Exercise task A
In the excerpt on museum exhibition layouts, how much floor area did each immersive VR exhibition hall cover?

Excerpt

These digital representations simulate real-world exhibition spaces to provide participants with an immersive experience. The experiment uses specially designed images and models to showcase three types of exhibition spaces: (1) Traditional Layout: Exhibits are arranged statically in a conventional linear format. This setup allows the system to evaluate basic audience behavior and participation under a standard layout. (2) Interactive Dynamic Layout: Here, AI dynamically adjusts the exhibit arrangement based on real-time audience behavior. This layout incorporates interactive elements, such as AR displays and motion tracking, to enhance visitor engagement. (3) Immersive VR/AR Layout: A fully virtual environment where participants interact with exhibits using VR headsets or AR devices, delivering a highly immersive and innovative museum experience.
The novelty and immersive nature of VR/AR technology stimulate users’ curiosity and desire to explore, leading to high interest and satisfaction during their initial experience48. Enhancing social interaction features—such as multiplayer collaboration, competitions, and sharing—encourages users to participate together in the exhibition. Designing cooperative VR/AR games or challenges allows users to gain more enjoyment and fulfillment through interaction. Based on users’ interests and preferences, personalized exhibition content and interactive experiences are offered. By analyzing user behavior data, the system recommends exhibits or interactive activities that align with their interests, thereby increasing engagement and satisfaction.
These digital models and images are made available to participants via an online platform. Participants complete questionnaires based on their interactive experiences with the various exhibition designs. The visual representation of these layouts plays a crucial role in demonstrating how AI-driven optimization can enhance spatial design and improve the audience’s experience across different museum settings.
The scene layout and equipment configuration of VR/AR exhibition hall
The experiment featured two fully immersive VR exhibition halls, each covering 50 square meters. Both halls employed a hexagonal honeycomb spatial design to minimize visual fatigue. Each hall was equipped with four HTC Vive Pro headsets (resolution 1440 × 1600 per eye), two HP Reverb G2 headsets (114° field of view), and one location-based system (LBE) with ± 1.5 mm accuracy. Visitors could freely explore virtual scenes—such as “Tang Dynasty Chang’an City” and “Bronze Workshop”—using controller interactions. These scenes were created in Maya 2023 and imported into the Unity engine, featuring textures with resolutions of 4 K or higher and dynamic baked lighting with high-level real-time ray tracing. At the center of each hall, a tactile feedback floor (Taclim VR) simulated walking sensations—like cobblestone or sandy terrain—using vibrations ranging from 0 to 200 Hz.
The AR experimental area covered 30 square meters and had a circular layout with an 8-meter diameter. Its walls housed six Microsoft HoloLens 2 devices (52° field of view) and four iPad Pros equipped with LiDAR scanners (± 2 cm accuracy). Exhibit labels were linked to spatial anchors via the Vuforia engine. When a viewer gazed at an exhibit for three seconds or longer, a corresponding 3D model appeared automatically—for example, the “Marquis Yi of Zeng’s Bells” could be disassembled into 64 parts.

Data to use
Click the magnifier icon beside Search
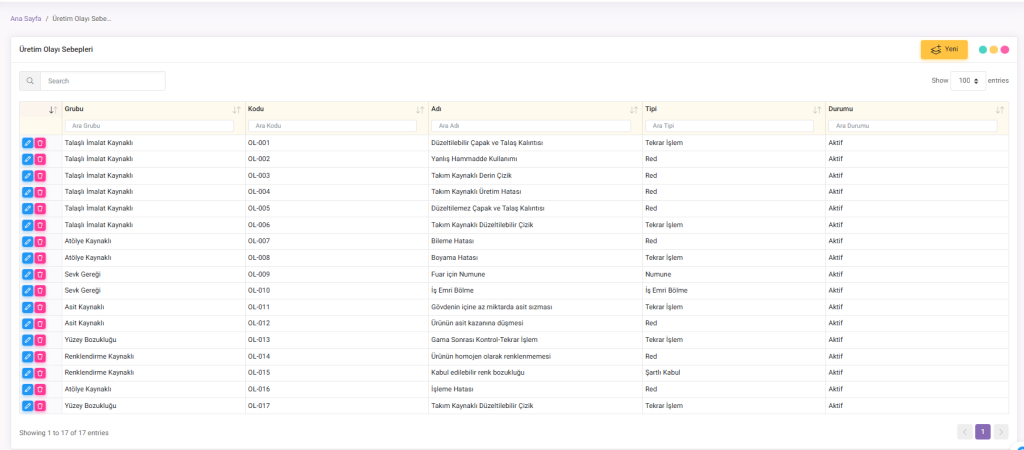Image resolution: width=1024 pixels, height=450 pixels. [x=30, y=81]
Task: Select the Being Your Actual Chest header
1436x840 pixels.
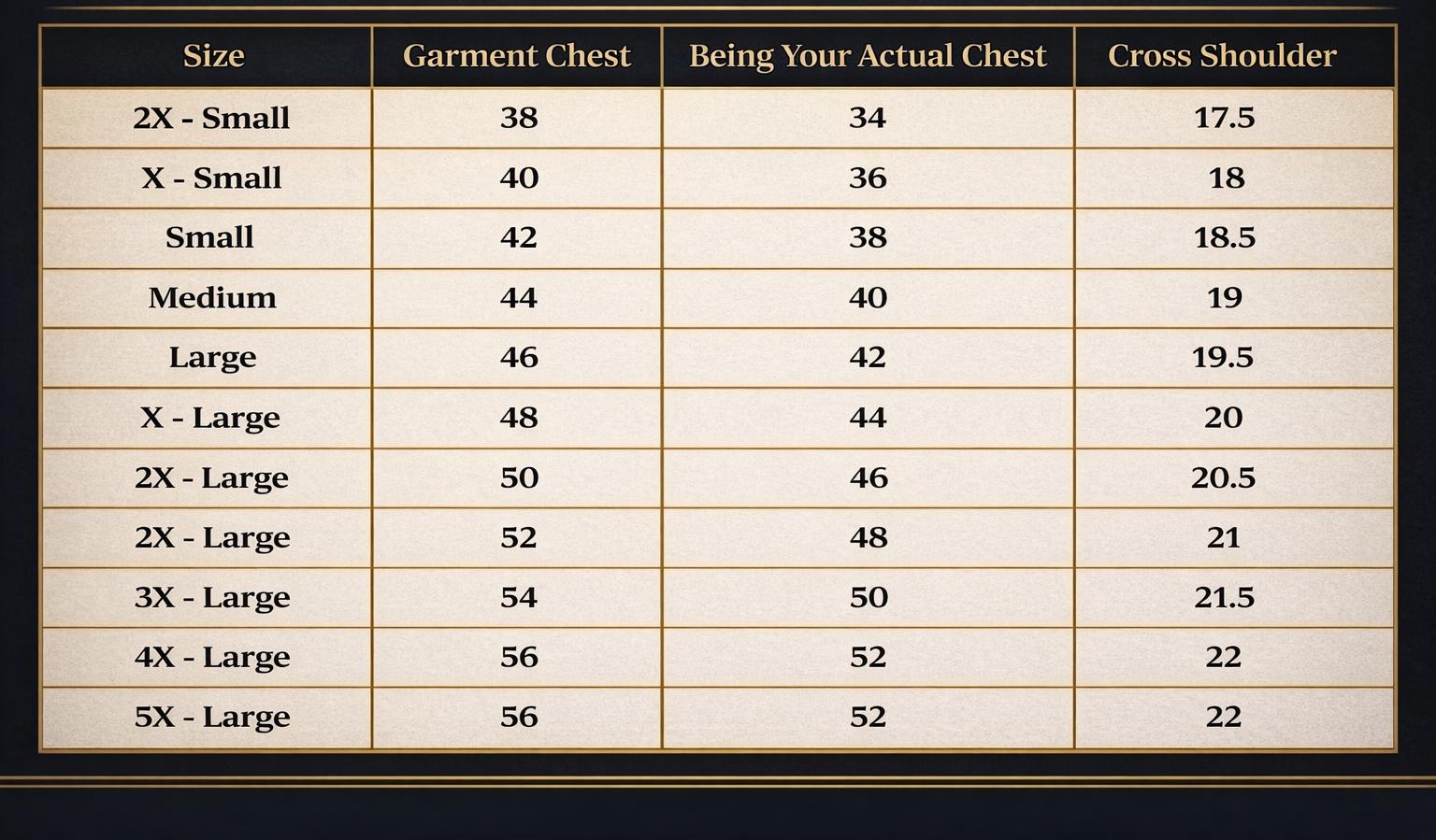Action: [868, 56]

--

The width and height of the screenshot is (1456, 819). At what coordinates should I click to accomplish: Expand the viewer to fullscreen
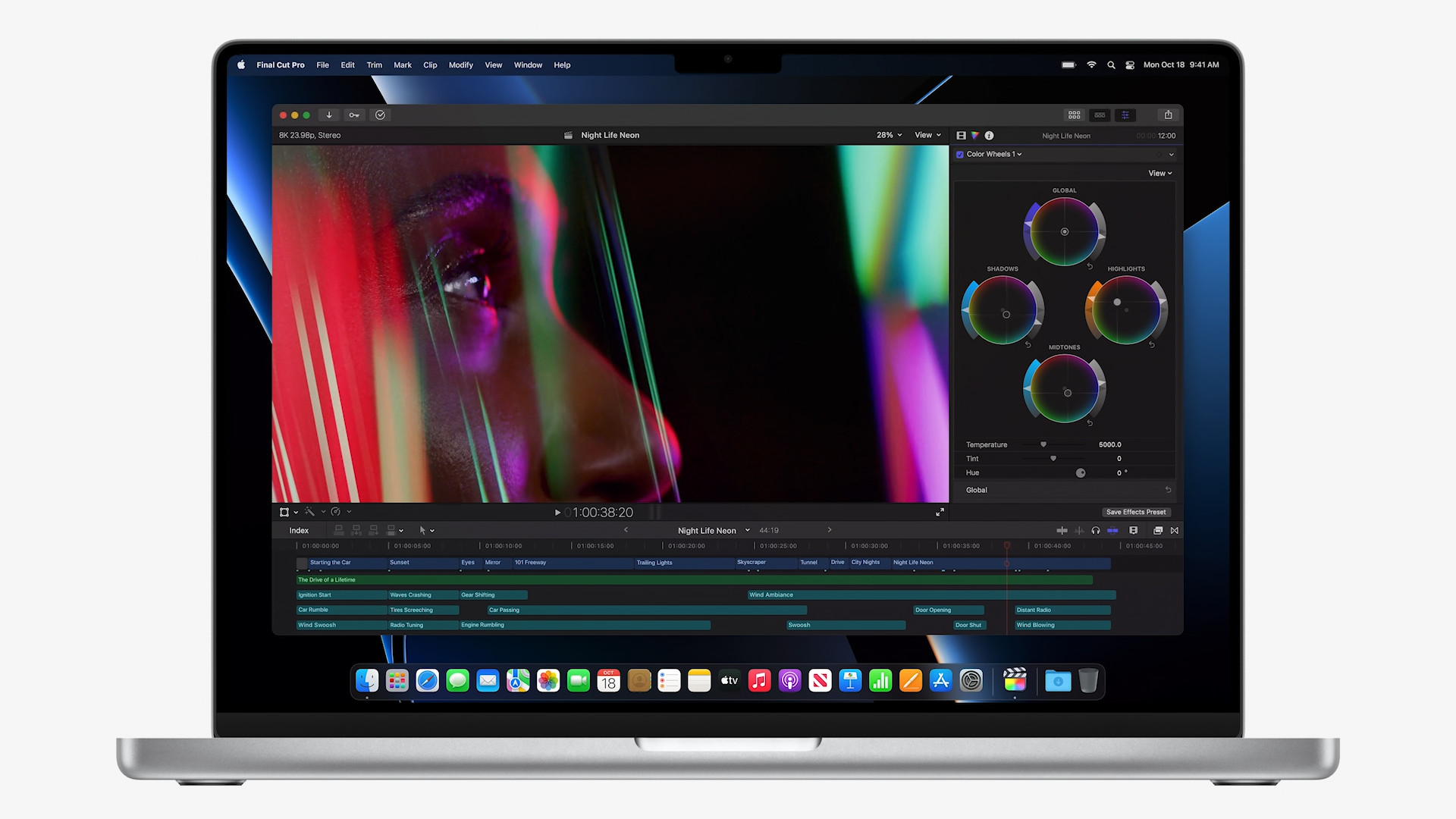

Exercise task B
From the listing, return the stretch from the line containing "Task: Select the" through the line containing "Action: [868, 56]", reproduced verbatim with both ends included, and leave out any pictures.

Expected answer A
50 square meters

Expected answer B
Task: Select the Being Your Actual Chest header
1436x840 pixels.
Action: [868, 56]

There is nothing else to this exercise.